Facing a Rangers team that hasn’t been all that effective at generating offence or pressure, the Canucks surrendered 46 shots on goal. It was the fourth consecutive game in which Vancouver allowed more than 40 shots against, something that hasn’t happened to the franchise since 1989-90. Seven players on the Canucks’ current roster weren’t even born yet.
This is a club that is reaching a level of defensive ineptitude so significant that it’s becoming historic.
“It’s a concern (to be playing this way),” admitted Canucks head coach Willie Desjardins. “You know that over time you’re not going to get points in games like this.
“We didn’t deserve points,” Desjardins added later in his postgame availability.
It may have been a tough night for the Canucks, but there were some significant silver linings. For a team that still has designs on qualifying for the playoffs, the single point is far from nothing, and of course, Canucks starter Ryan Miller – who only returned from injury late last week – was electric.
Miller stole the show at Madison Square Garden on Tuesday evening, turning in a remarkable 46-save performance. He benefitted from the Rangers hitting five posts, but that shouldn’t take away from a spectacular outing. The Canucks goaltender turned away five-alarm chance after five-alarm chance. He singlehandedly earned a point for his team.
“We got one (point) today but that’s all (Miller),” said Canucks forward Jannik Hansen. “We’ll take that point and move on.”
Since returning from an undisclosed injury, Miller has faced 136 shots. He’s stopped 129 of them. At no point on Tuesday night, even as the Rangers buried the Canucks in quality scoring chances, did Miller appear to be anything but cool and collected.
The veteran Canucks starter is the only reason the team will leave the New York area having banked three of a possible four points. He’s the only reason the club’s regulation loss in Washington last week wasn’t a blowout.
“That Washington game it was only 4-1, but it could’ve been 8-1,” recalled Bartkowski.
Perhaps Miller’s best moment on Thursday came during some intense Rangers pressure in the third period. Some excellent passing brought the puck from down low on the left side of the defensive zone to the right point. Reacting to the puck movement, Miller pushed out of a reverse-VH position on the right side of his net and attempted to stop a Kevin Klein point shot with his entire body in white ice.
Miller made the save, but couldn’t quite control the rebound, and Rangers forward Viktor Stalberg appeared to have a gimme game-tying goal. Instead, Miller moved laterally and reached back to make a stunning desperation save:
“It came off a little hot,” Miller said of the rebound. “I just had to fight it off.

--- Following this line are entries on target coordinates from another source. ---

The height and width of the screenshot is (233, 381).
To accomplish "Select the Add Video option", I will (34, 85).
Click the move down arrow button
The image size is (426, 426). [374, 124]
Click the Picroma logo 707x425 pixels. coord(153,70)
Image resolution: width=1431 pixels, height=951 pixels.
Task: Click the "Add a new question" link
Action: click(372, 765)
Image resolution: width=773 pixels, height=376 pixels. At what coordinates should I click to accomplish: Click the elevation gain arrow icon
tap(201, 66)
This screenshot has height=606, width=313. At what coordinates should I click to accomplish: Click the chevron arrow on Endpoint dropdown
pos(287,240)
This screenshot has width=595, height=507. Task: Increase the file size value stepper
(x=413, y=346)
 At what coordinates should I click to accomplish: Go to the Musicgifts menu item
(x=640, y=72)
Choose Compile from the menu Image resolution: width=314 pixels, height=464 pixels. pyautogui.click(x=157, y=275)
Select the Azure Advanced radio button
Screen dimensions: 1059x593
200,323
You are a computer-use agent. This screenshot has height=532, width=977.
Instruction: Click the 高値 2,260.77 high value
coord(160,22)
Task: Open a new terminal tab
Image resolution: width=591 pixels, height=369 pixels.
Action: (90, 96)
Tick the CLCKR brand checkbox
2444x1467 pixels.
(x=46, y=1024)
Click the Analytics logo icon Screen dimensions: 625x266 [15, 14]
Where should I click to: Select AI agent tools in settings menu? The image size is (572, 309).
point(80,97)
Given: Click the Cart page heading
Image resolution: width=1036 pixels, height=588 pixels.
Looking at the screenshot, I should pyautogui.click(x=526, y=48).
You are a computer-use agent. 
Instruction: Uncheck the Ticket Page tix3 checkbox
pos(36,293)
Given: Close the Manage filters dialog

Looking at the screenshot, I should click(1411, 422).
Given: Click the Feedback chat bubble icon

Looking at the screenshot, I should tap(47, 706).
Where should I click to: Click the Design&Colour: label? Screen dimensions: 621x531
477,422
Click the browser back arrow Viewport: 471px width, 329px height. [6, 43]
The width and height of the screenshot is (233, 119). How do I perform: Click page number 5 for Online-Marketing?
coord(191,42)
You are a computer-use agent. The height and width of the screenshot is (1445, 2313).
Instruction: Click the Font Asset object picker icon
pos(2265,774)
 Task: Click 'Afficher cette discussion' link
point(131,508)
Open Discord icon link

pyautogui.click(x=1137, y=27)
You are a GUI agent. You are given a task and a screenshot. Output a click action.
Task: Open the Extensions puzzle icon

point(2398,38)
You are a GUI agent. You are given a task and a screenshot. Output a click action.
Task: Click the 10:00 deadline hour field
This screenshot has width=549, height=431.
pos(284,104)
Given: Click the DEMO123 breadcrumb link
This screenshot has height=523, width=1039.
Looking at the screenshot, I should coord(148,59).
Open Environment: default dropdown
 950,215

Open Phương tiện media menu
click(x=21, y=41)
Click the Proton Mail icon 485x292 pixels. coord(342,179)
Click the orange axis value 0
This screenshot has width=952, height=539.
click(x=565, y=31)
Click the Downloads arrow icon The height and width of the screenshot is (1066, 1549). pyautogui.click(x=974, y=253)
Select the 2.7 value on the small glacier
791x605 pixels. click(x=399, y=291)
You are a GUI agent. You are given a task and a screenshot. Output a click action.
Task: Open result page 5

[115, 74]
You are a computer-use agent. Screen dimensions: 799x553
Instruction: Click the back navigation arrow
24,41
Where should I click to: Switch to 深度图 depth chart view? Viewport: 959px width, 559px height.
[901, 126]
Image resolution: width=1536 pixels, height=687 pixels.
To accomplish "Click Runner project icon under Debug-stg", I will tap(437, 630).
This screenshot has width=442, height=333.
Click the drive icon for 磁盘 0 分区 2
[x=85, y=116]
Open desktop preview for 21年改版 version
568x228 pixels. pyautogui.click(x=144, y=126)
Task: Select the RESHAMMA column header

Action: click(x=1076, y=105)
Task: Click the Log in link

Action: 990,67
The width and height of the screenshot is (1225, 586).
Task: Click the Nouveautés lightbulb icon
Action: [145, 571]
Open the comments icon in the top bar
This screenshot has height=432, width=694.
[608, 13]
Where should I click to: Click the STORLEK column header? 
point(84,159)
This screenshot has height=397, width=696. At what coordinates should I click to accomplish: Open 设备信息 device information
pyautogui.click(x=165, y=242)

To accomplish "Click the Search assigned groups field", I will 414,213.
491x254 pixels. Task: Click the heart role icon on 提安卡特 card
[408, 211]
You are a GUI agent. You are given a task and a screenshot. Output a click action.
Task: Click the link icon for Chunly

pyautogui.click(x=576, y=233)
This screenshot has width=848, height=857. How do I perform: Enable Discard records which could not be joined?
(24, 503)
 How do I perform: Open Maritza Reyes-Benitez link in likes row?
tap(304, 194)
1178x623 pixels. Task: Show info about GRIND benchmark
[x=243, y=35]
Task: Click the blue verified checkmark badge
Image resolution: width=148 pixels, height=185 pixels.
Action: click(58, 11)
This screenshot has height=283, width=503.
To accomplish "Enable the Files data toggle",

“Fortunately I put my hand down in time where I could get some strength on the puck, where I didn’t just get my hand down but got it down where I could fight for that ice.”
As good as Miller has been, and as much as he insists he ‘flows with the game’ a bit better when he’s seeing a lot of shots, if the Canucks can’t tighten up defensively, they risk more than simply hanging their starter out to dry. They may risk not having him around to lean on at all.
“You think about your conditioning,” Miller said of returning from injury in games like these, games in which he’s facing a lot of shots. “The injury I had was kind of a fatigue-type injury, it was something that comes up if you have fatigue, so, it’s just important to stay hydrated and conserve where you can both physically and mentally.”
There’s little doubt that the Canucks overused Miller in the opening month-and-a-half of the season. They have to be more judicious down the stretch, especially if Miller is going to be staring down the barrel of 40 shots every outing.
“We’ll evaluate it after,” Desjardins said when asked about whether or not Miller or backup Jacob Markstrom would start next game. “The nice thing is that we have two goalies that can play. The one guy has taken a lot of shots the last couple of nights, so we want to make sure we play him when he’s fresh, so it might be time to give him a breather.”
There’s no “might” about it. For about a month, the Canucks have been almost entirely dependent on their goaltenders. And if the club can’t defend in front of them, it’s even more important to make sure they’re rested.